What you need to do:
Of all the lines in the entries below, give again exactly those starting at the line containing "Given: Return to" and ending at the line containing "Task: Click the red", both ends included, and no others.

Supplied records:
▼▼▼

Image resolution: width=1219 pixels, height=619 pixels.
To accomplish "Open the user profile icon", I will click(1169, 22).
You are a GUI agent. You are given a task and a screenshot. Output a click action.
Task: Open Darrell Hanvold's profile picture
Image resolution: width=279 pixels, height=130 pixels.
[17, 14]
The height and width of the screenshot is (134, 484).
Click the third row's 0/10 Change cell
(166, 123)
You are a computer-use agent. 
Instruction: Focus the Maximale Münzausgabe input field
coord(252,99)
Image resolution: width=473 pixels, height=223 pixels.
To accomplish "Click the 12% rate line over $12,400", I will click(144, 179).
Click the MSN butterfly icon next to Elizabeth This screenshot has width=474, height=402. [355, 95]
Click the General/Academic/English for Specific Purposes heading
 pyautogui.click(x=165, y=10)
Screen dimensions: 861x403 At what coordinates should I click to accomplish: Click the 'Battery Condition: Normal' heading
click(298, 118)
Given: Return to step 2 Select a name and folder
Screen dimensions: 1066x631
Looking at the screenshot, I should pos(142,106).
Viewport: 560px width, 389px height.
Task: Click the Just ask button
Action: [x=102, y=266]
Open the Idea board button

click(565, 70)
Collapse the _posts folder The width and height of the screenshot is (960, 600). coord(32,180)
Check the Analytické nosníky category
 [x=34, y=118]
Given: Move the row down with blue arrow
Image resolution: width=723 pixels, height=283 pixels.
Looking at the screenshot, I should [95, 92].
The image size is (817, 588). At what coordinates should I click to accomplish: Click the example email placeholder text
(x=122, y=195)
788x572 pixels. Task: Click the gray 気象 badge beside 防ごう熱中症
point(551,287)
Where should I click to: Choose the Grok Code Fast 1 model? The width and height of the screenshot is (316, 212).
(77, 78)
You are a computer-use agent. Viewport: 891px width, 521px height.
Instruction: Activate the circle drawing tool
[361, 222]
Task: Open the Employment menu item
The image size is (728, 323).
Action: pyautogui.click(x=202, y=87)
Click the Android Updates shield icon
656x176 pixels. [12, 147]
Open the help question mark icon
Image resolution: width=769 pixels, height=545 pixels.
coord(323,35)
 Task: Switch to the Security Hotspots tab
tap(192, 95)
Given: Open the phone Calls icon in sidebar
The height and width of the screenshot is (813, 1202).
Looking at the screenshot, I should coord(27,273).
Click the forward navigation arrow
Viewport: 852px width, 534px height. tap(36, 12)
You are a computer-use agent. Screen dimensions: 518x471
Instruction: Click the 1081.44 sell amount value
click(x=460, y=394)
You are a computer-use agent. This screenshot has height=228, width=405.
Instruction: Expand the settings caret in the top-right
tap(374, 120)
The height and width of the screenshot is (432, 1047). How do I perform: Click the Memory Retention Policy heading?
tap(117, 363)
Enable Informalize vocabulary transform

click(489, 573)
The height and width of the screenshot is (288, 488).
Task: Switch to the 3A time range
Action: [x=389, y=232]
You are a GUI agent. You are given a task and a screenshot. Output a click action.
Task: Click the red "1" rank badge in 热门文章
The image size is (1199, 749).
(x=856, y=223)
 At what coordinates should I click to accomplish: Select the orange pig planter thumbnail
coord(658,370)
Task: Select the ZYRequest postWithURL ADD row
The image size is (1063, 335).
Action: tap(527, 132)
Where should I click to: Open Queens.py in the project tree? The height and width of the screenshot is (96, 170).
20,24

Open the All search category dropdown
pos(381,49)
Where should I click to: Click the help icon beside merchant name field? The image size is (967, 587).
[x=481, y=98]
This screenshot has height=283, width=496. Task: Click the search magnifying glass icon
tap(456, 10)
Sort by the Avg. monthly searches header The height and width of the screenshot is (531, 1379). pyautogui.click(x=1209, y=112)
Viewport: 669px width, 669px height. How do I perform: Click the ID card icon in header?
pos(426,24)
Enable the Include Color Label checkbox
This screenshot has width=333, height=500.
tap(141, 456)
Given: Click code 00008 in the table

▲▲▲

Final answer:
Given: Return to step 2 Select a name and folder
Screen dimensions: 1066x631
Looking at the screenshot, I should pos(142,106).
Viewport: 560px width, 389px height.
Task: Click the Just ask button
Action: [x=102, y=266]
Open the Idea board button

click(565, 70)
Collapse the _posts folder The width and height of the screenshot is (960, 600). coord(32,180)
Check the Analytické nosníky category
 [x=34, y=118]
Given: Move the row down with blue arrow
Image resolution: width=723 pixels, height=283 pixels.
Looking at the screenshot, I should [95, 92].
The image size is (817, 588). At what coordinates should I click to accomplish: Click the example email placeholder text
(x=122, y=195)
788x572 pixels. Task: Click the gray 気象 badge beside 防ごう熱中症
point(551,287)
Where should I click to: Choose the Grok Code Fast 1 model? The width and height of the screenshot is (316, 212).
(77, 78)
You are a computer-use agent. Viewport: 891px width, 521px height.
Instruction: Activate the circle drawing tool
[361, 222]
Task: Open the Employment menu item
The image size is (728, 323).
Action: pyautogui.click(x=202, y=87)
Click the Android Updates shield icon
656x176 pixels. [12, 147]
Open the help question mark icon
Image resolution: width=769 pixels, height=545 pixels.
coord(323,35)
 Task: Switch to the Security Hotspots tab
tap(192, 95)
Given: Open the phone Calls icon in sidebar
The height and width of the screenshot is (813, 1202).
Looking at the screenshot, I should coord(27,273).
Click the forward navigation arrow
Viewport: 852px width, 534px height. tap(36, 12)
You are a computer-use agent. Screen dimensions: 518x471
Instruction: Click the 1081.44 sell amount value
click(x=460, y=394)
You are a computer-use agent. This screenshot has height=228, width=405.
Instruction: Expand the settings caret in the top-right
tap(374, 120)
The height and width of the screenshot is (432, 1047). How do I perform: Click the Memory Retention Policy heading?
tap(117, 363)
Enable Informalize vocabulary transform

click(489, 573)
The height and width of the screenshot is (288, 488).
Task: Switch to the 3A time range
Action: [x=389, y=232]
You are a GUI agent. You are given a task and a screenshot. Output a click action.
Task: Click the red "1" rank badge in 热门文章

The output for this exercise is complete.